TO THE EDITOR:

Chronic granulomatous disease (CGD), an inherited immunodeficiency resulting from defects in the reduced NAD phosphate oxidase complex rendering phagocytes deficient in producing the superoxide anion necessary for normal killing of bacterial and fungal microorganisms, leads to severe and recurrent infections, inflammatory granulomatous complications, and autoimmune diseases.1  It is associated with substantial morbidity and premature death. Hematopoietic cell transplantation (HCT) is the only long-term curative therapy; however, historically, utility was limited by high rates of graft failure and transplant-related morbidity and mortality. Transplant survival and graft outcome have improved dramatically over the past 10 years as a result of reduced-toxicity conditioning (RTC) regimens, detailed graft-selection hierarchy, superior HLA-matching technology, better cell-dosed grafts, greater availability of grafts, improved supportive care, and more effective antimicrobial therapy. We studied transplant survival post-HCT for CGD in a supraregional immunology transplant center in the United Kingdom.

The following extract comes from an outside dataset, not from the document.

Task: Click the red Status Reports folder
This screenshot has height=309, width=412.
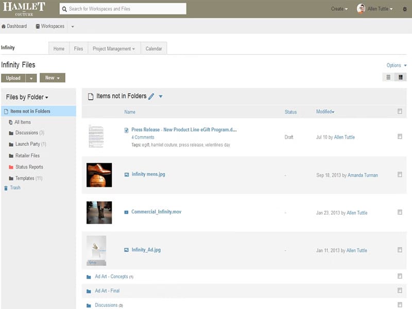Action: (x=29, y=167)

We report outcomes of patients with CGD who received their first HCT between 1998 and 2017 at the Great North Children’s Hospital, 1 of 2 supraregional transplant centers in the United Kingdom for children with primary immunodeficiency. Outcomes of interest were overall survival (OS), event-free survival (EFS), hematopoietic recovery, toxicities, graft-versus-host disease (GvHD), long-term survival, graft function, posttransplant immune reconstitution, and autoimmune disease posttransplant. OS was defined as survival from first HCT to last follow-up or death. An event was defined as death or second procedure for decreasing chimerism. Cox proportional-hazard modeling was used to analyze predictors of OS and EFS. Variables included for predictor analysis were year of transplant (1998-2007 vs 2008-2017), age at transplant, donor (family vs unrelated donor), conditioning (myeloablative conditioning [MAC] vs RTC), stem cell source (marrow vs peripheral blood), total nucleated cell dose (TNC), and CD34 cell dose. Multiple linear-regression modeling was used to analyze the impact of conditioning, stem cell source, and cell doses on long-term graft function after first successful HCT. CD3, CD4, CD8, CD19, CD27/CD45RA, and CD16/56 enumeration was measured routinely. All data analyses were performed using STATA version 14.2.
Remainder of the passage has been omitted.